» Records shown
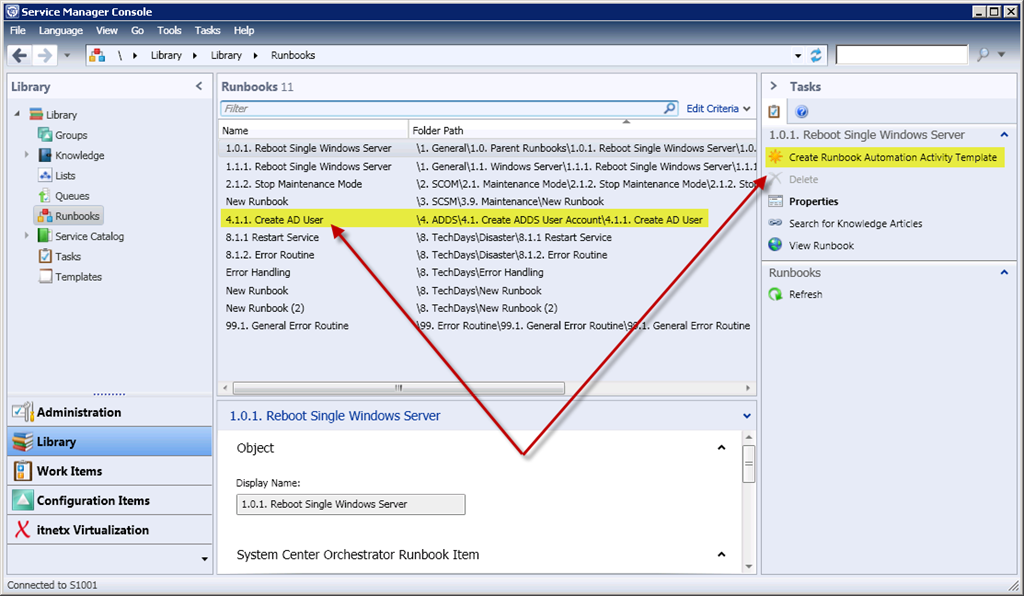Collapse the Object section
The height and width of the screenshot is (596, 1024).
pos(722,448)
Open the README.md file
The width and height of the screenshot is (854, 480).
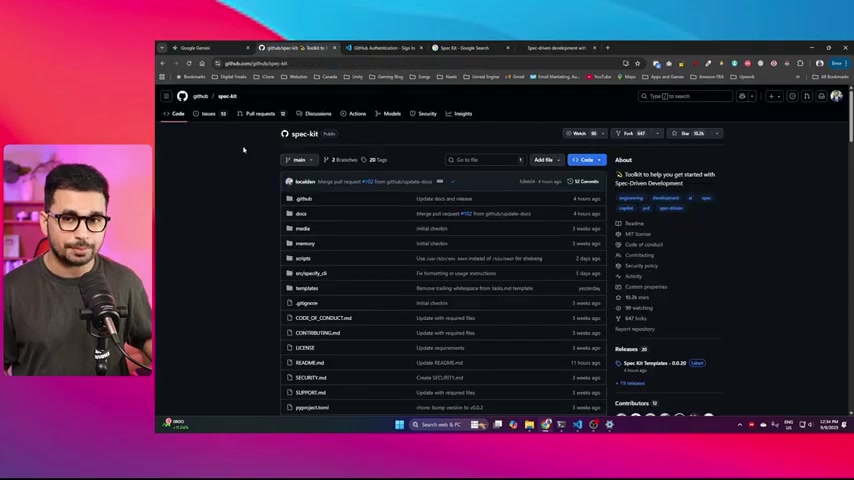[310, 362]
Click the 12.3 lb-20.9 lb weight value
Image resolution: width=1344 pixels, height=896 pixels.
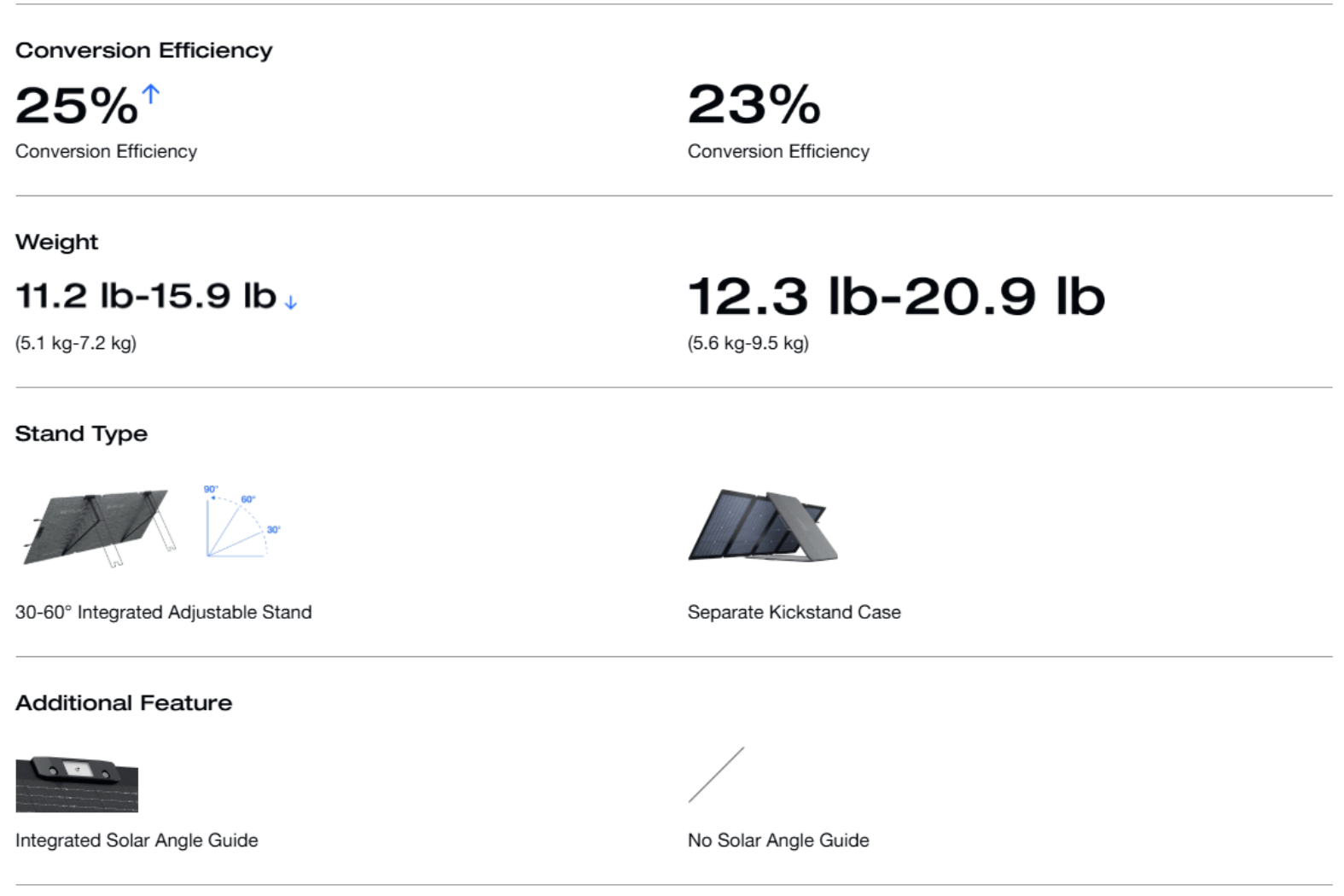pos(896,296)
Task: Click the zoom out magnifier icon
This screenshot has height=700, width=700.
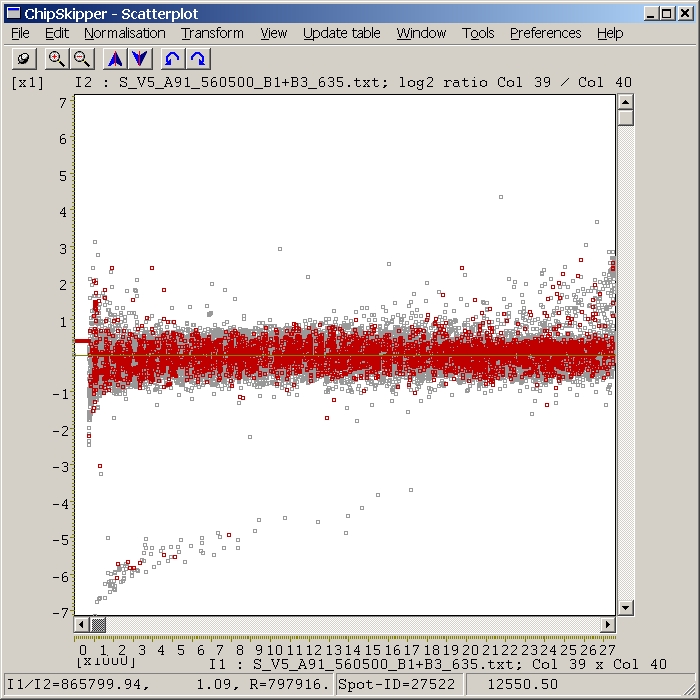Action: tap(82, 59)
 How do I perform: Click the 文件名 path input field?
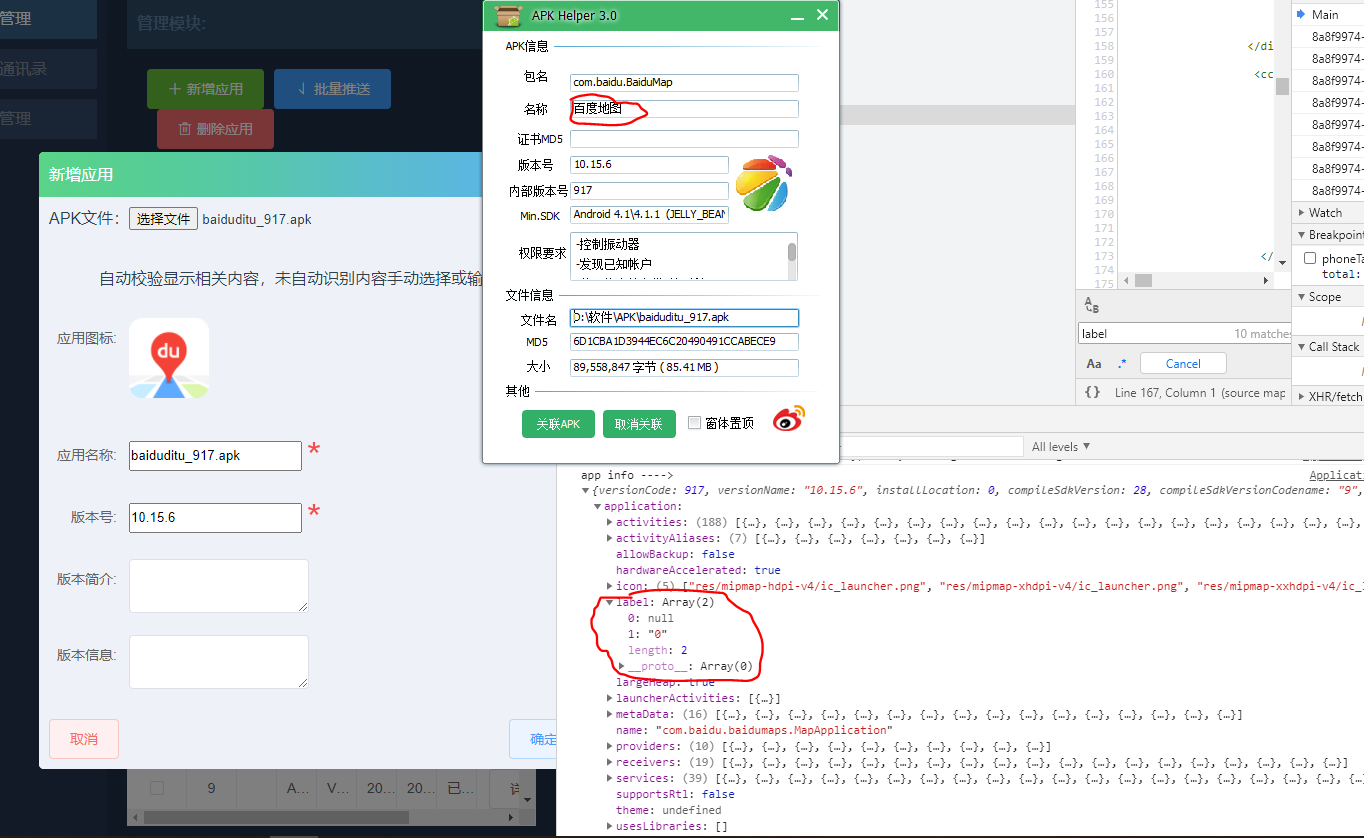(x=683, y=318)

» About this exercise
Please copy, exactly and only, the lines of the listing that run from the one holding "Open the README.md file" through its last line, and exclude pictures.

» Answer for this exercise
Open the README.md file
The width and height of the screenshot is (854, 480).
[310, 362]
Click the 12.3 lb-20.9 lb weight value
Image resolution: width=1344 pixels, height=896 pixels.
pos(896,296)
Task: Click the zoom out magnifier icon
This screenshot has height=700, width=700.
Action: tap(82, 59)
 How do I perform: Click the 文件名 path input field?
(x=683, y=318)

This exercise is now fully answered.